Recast the part of the listing that opens with the line containing "Given: Expand the Products dropdown menu" and closes with the line containing "Looking at the" as a two-column CSV with the headers instruction and response. Give one row for each instruction and its response, with each value in a single quoted field and any line breaks replaced by spaces.

══ Dataset records ══

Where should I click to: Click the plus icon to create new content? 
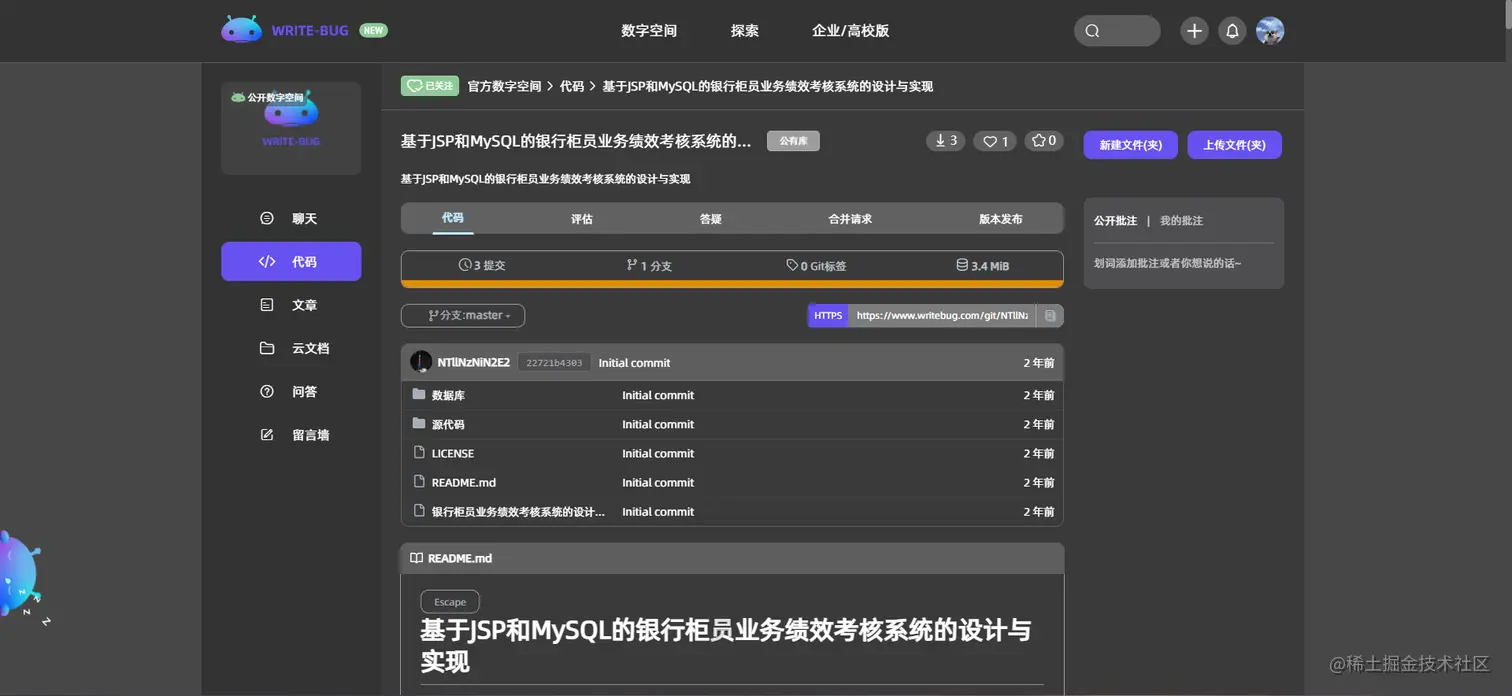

═══
══ Dataset records ══

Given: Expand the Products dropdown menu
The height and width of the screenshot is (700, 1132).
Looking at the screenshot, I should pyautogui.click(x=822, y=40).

═══
══ Dataset records ══

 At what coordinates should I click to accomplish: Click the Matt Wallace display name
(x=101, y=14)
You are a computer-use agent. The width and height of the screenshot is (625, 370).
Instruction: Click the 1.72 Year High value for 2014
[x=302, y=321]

═══

- Answer -
instruction,response
"Given: Expand the Products dropdown menu The height and width of the screenshot is (700, 1132).","Looking at the screenshot, I should pyautogui.click(x=822, y=40)."